▶ [Prompt]:
In the forum post about marriage and single life, what do most married couples do much less once they are married or have children?

▶ [Quoted passage]:
****************************************

And your idea of what a social species is also seems odd to me. Most married couples actually socialize much less when they are married or have children, because their focus turns into the core family unit. Socialization is, in today's society, the domain of the single. What do you define as social behaviour?

I think you are projecting your own believies and emotions on others when you say "while some people claim that single people are actually happier I have a hard time believing that..." After a while of reading your posts, I get the impression that your time being single was not very palatable, that you struggled with people accepting your preferences - and that you are at least proud of your wife. I get the impression you found dating a chore, marrying a relief, and that you feel others must feel the same way.

And if that is true, I can't say I personally disagree with preferring marriage. To be honest, from a very young age I knew I wanted a monogamous relationship with a steady older guy, and when I got my man, it was what I wanted...but that doesn't mean that I don't see how some of my stridently independent friends prefer a looser relationship that does not impinge on their life, limit their freedom, or cause them pain.

****************************************

▶ [Dataset extract]:
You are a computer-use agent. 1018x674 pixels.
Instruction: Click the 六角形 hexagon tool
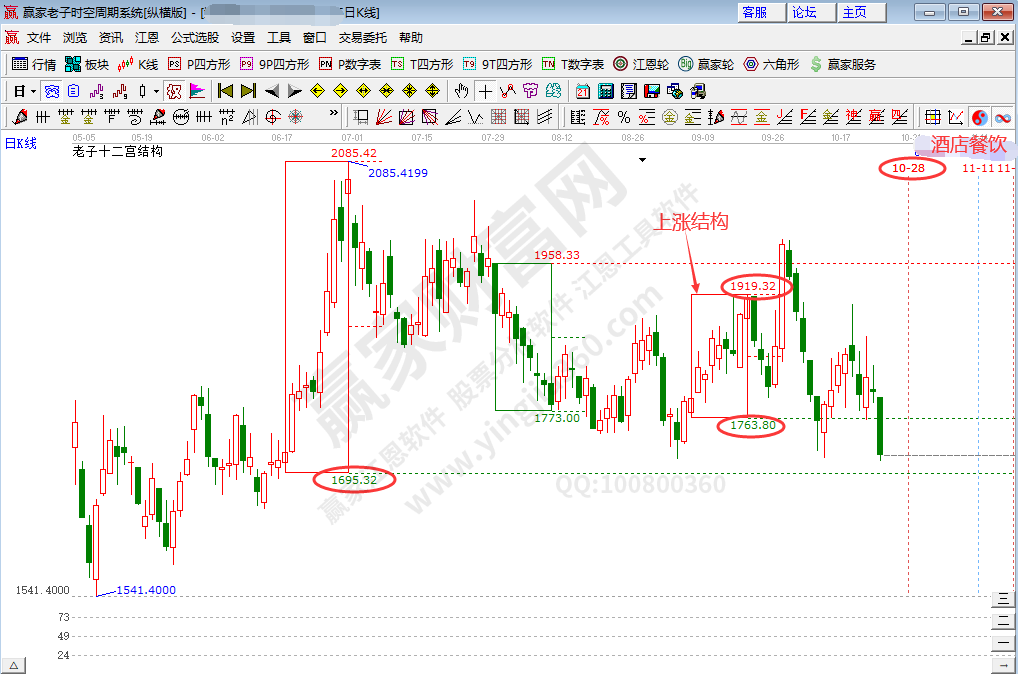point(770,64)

****************************************

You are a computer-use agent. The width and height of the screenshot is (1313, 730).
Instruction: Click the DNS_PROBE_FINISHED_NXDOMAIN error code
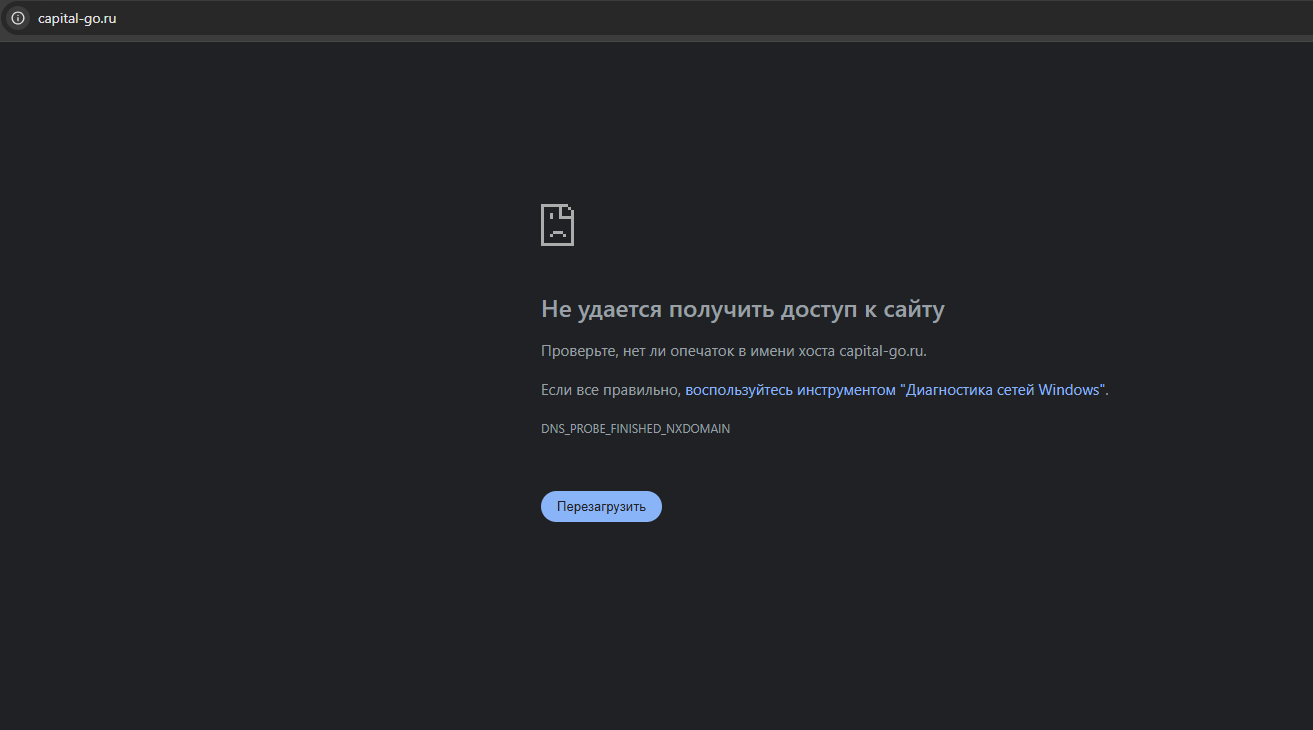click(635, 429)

****************************************

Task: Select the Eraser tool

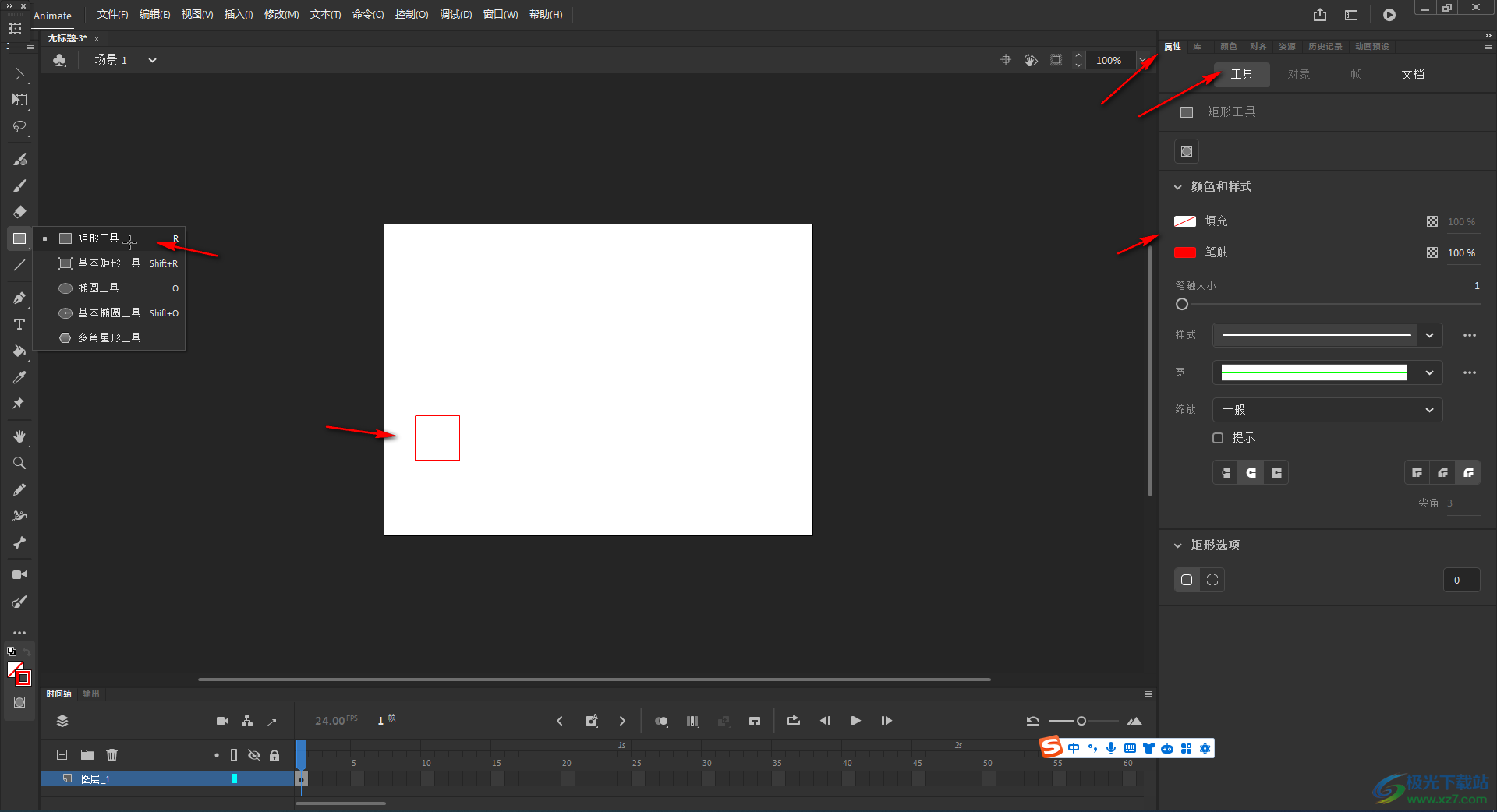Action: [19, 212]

****************************************

▶ [Solved problem]:
They socialize much less, because their focus turns to the core family unit.